Animal welfare groups are opposing plans to build the UK's largest dairy farm in Lincolnshire.
Nocton Dairies has submitted plans to house up to 9,000 cattle in a super dairy on land outside the village of Nocton, near Lincoln.
Compassion in World Farming and The World Society for the Protection of Animals (WSPA) fear the intensive system will give cows a short lifespan.
The firm said the dairy would have the "highest" welfare standards.
The animal welfare groups said the proposal would mean the "industrialisation of a traditionally pasture-based system", with cows mainly kept indoors.
They said the system would produce cows suffering from lameness, poor body condition and infertility.
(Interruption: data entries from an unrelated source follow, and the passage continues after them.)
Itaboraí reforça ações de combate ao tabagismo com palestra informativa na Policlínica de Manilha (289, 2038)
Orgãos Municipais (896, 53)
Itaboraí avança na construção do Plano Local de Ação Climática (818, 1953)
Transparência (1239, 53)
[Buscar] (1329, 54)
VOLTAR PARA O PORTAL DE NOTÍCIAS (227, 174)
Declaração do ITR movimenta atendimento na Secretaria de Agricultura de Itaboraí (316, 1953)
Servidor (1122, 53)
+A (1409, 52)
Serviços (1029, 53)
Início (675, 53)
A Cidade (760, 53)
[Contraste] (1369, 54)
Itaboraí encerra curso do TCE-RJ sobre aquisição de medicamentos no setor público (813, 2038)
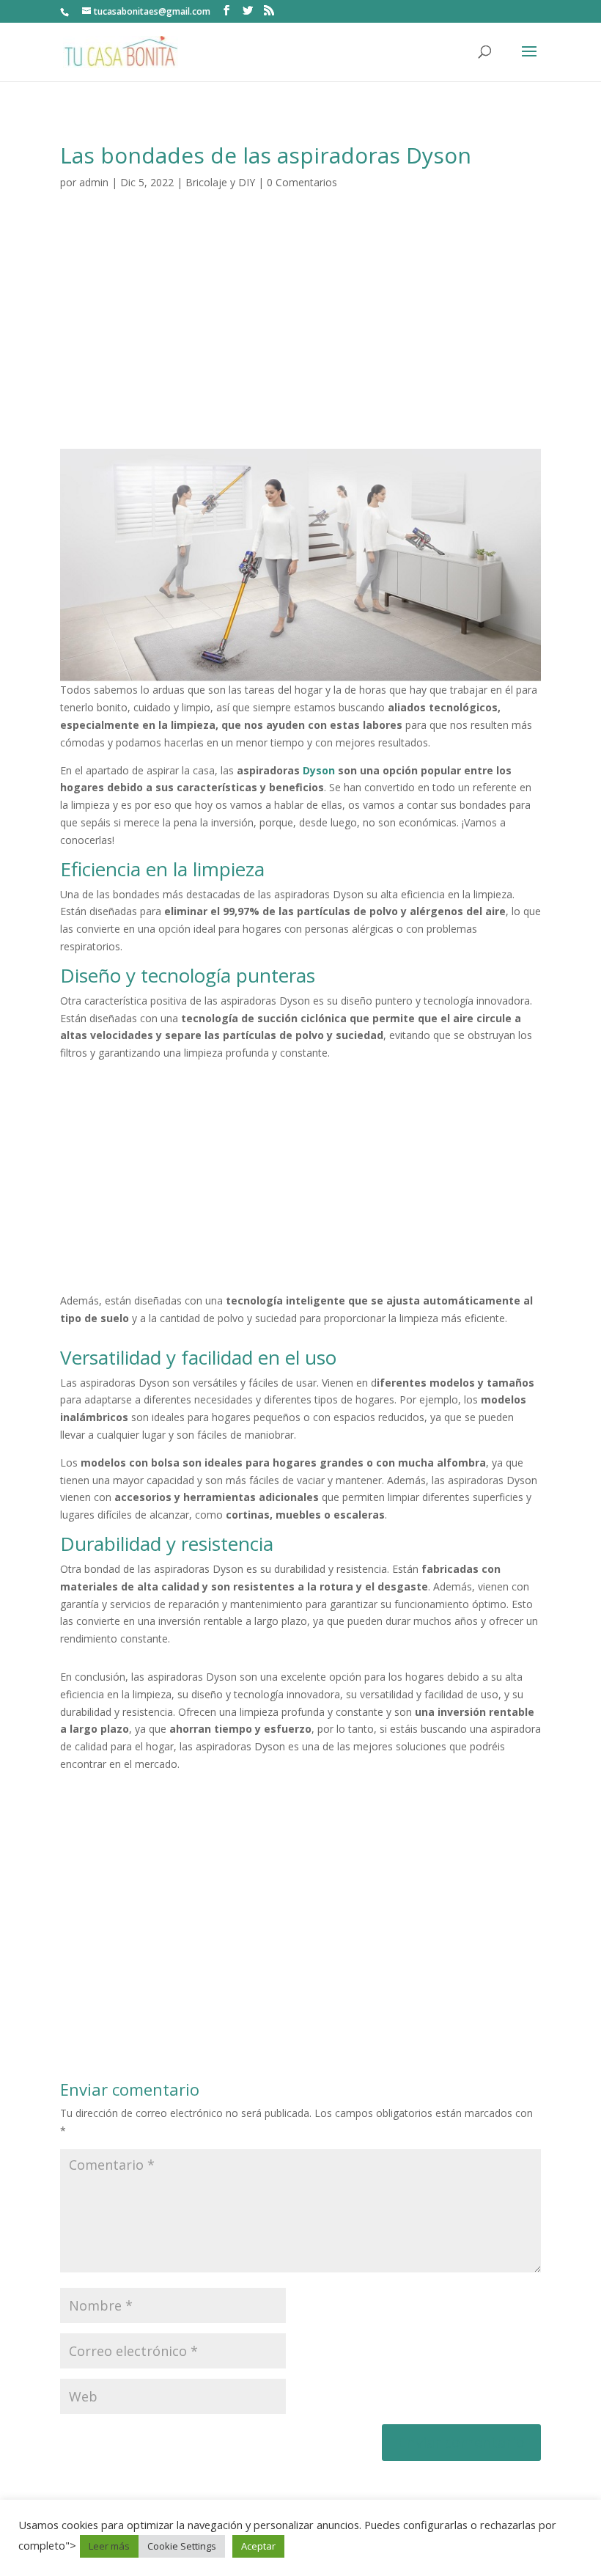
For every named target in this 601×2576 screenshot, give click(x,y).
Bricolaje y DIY (220, 182)
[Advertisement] (300, 338)
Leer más (109, 2546)
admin (93, 182)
Suzi Morris, of WSPA UK, said: "Cows at this level of productivity are at high risk of a short lifespan.
"Even if these problems can be avoided by professional management, the cows are likely to be kept indoors for most of the year and spend most of their time processing food to maintain high levels of milk production.
"We need to find a better way to support Britain's dairy farmers to deliver larger quantities of milk to the consumer without sacrificing welfare standards."
Nocton Dairies said the cows would be free to roam in open-sided sheds when they were being milked, but otherwise would be put out to graze in dry weather.
Under the plans, the firm would create 80 jobs and the farm would become a training "centre of excellence".
The Royal Association of British Dairy Farmers said the plans were welcome news for the industry.
The planning application will be considered by North Kesteven District Council in the next few weeks.